Hassel has many reasons to believe that you will survive the 1st of December 1987. But there is the shadow on the wall that grips him. Can one survive an omen? It is possible. After all, he thinks to himself, you are an exceptional being. Had you not survived two heart attacks? These warnings did not prevent you from attending to your business, honoring your engagements around the world, even though you had to reduce your consumption of tobacco and alcohol.

You have to live your life. For these reasons, while you are attending a performance of your play
The Amen Corner
at London's Tricycle Theater in February 1987, no one could have imagined that you had already reserved a hospital room in Nice for cancer surgery.

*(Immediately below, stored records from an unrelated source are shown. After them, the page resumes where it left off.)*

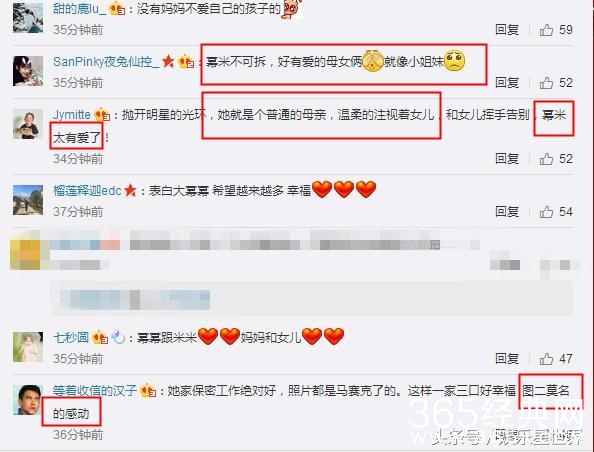Reply to 甜的鹿lu_ comment via 回复
Viewport: 594px width, 452px height.
[507, 30]
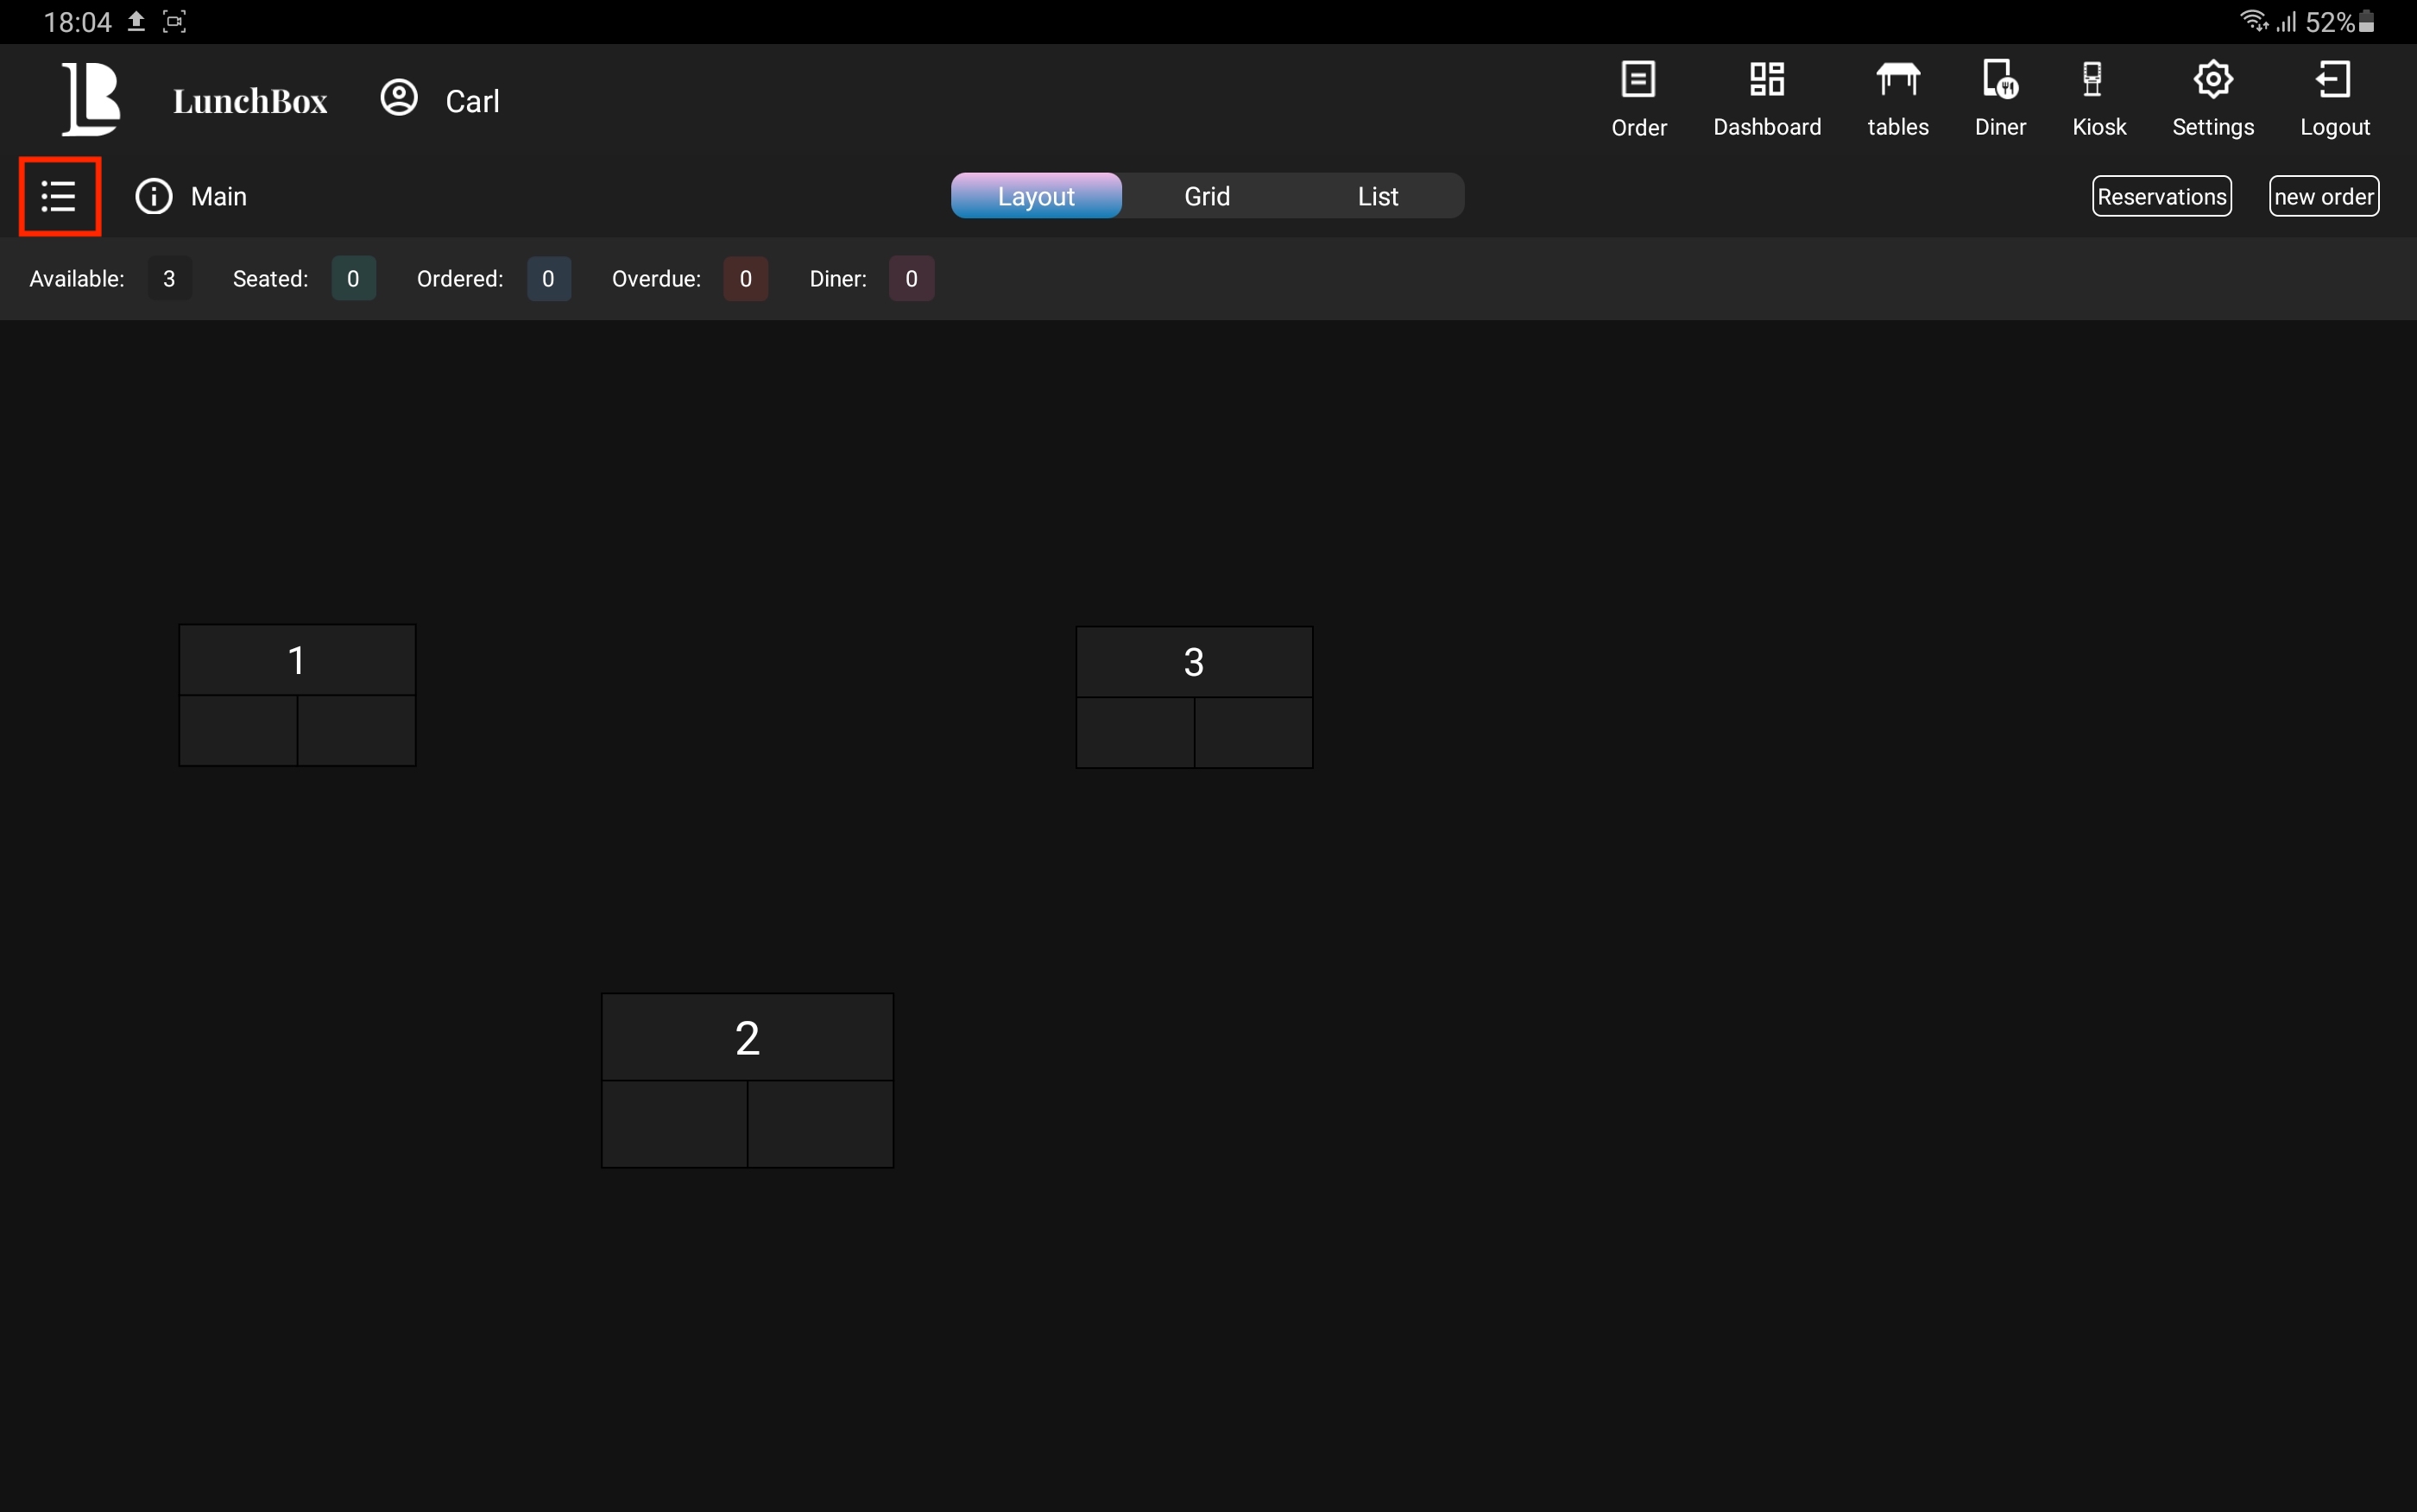Switch to the Layout view
The width and height of the screenshot is (2417, 1512).
coord(1036,196)
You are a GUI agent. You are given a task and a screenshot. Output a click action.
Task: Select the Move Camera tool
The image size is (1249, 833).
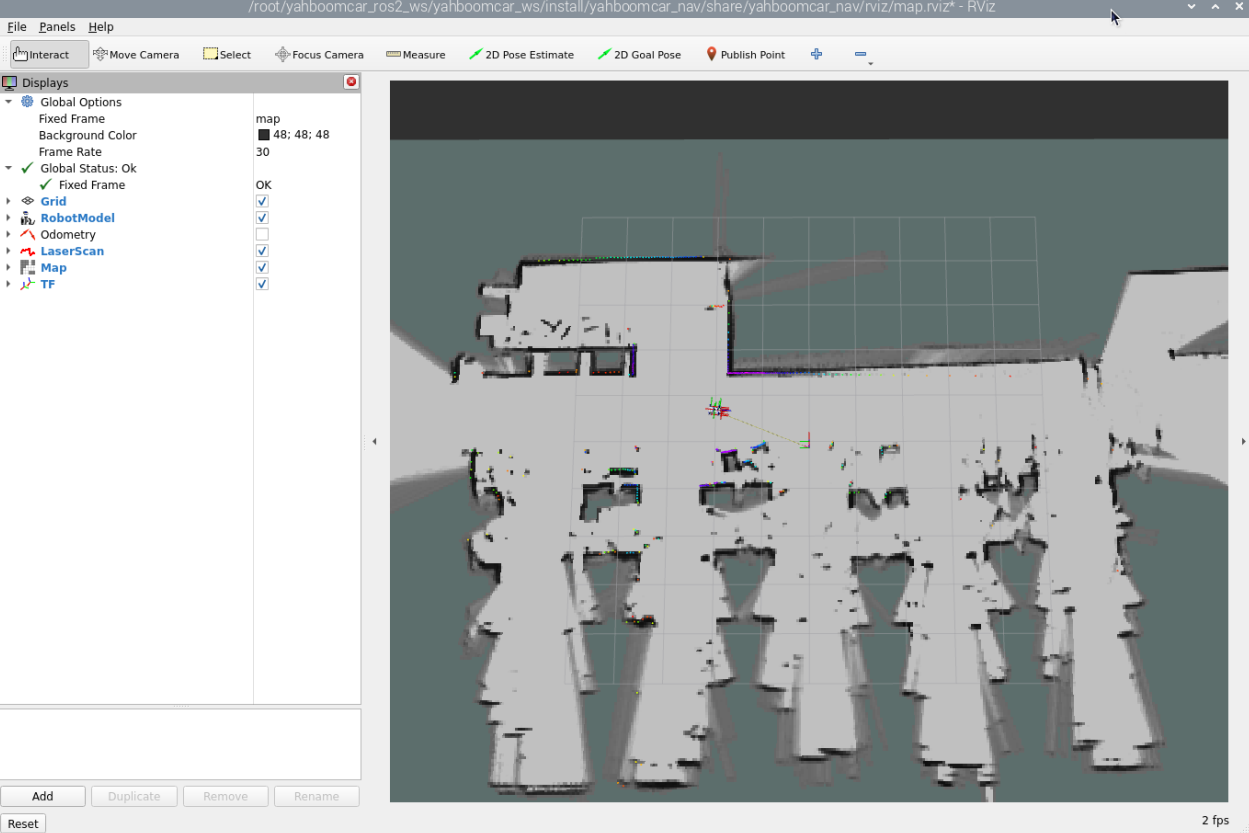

This time the doctors can do nothing more. The situation is desperate. Your entourage conceals from you their despair and the seriousness of your condition. But
you are not so easily fooled. Your doctors assure you that you will make it through the end-of-year holidays without danger.

You begin to organize, therefore, a big event in Saint-Paul-de-Vence.

In these final hours when the world must seem very still, a woman appears before you, her face hidden by a dark veil. Your curiosity pushes you to remove the veil: it's her, your mother. Now she wipes her thick glasses, foggy from tears. Yes, Emma Berdis Jones is somewhere in this room, despite the thousands of miles that separate you. You call her often, and, from Harlem, she listens to you with the despair of a mother who has always known that her child was fragile, and yet predestined to carry the world on his shoulders.